Cholera has broken out in northeast Nigeria at a camp for people displaced by the eight-year conflict with Boko Haram, aid group Médecins Sans Frontières said on Thursday, bringing disease to communities already underfed and living in squalor.
The outbreak in the city of Maiduguri, the epicenter of the fight against the Islamist insurgents, confirms aid groups’ fears that Nigeria’s rainy season could spread disease in camps for the internally displaced that are often already unsanitary, reports Reuters.
About 1.8 million have abandoned their homes because of violence or food shortages, U.N. agencies say, and many of them live in camps for the displaced throughout northeast Nigeria, particularly in Maiduguri and the surrounding state of Borno.
Médecins Sans Frontières (MSF), also known as Doctors Without Borders, is increasing its “efforts to prevent further deaths and the spread of cholera in Maiduguri”, the group said.
MSF said it had set up a 40-bed cholera treatment unit, which has admitted 70 patients, mostly from the Muna Garage camp.
“Following heavy rains, the camp is partly flooded, making the already poor sanitary conditions at the camp even worse, which is an additional risk factor during a cholera outbreak,” MSF said, adding that a potential case has been reported from another part of Maiduguri.

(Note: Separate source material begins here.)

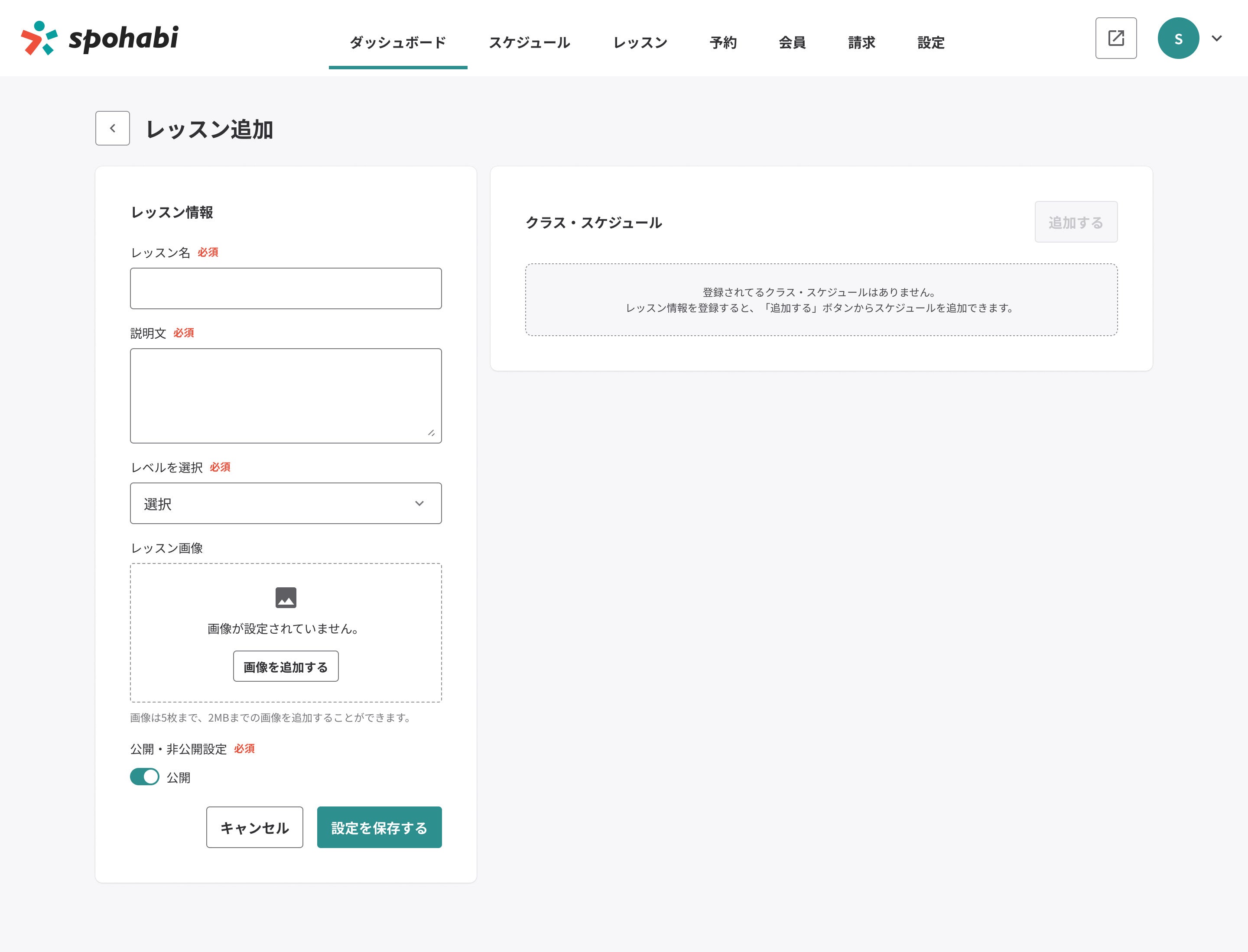
Task: Click the back arrow beside レッスン追加
Action: 112,128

“Since last weekend, we have witnessed a steady increase in the number of patients at our treatment center and at the rehydration point in Muna camp,” said Anne-Cecile Niard, MSF project coordinator in the statement.
“We are worried that the number of beds that are currently planned will not be enough to cope at the peak of the outbreak.”
More than 20,000 people have been killed in the conflict with Boko Haram, and 5.2 million people in the northeast do not have secure access to food, with tens of thousands already in famine-like conditions, according to the United Nations.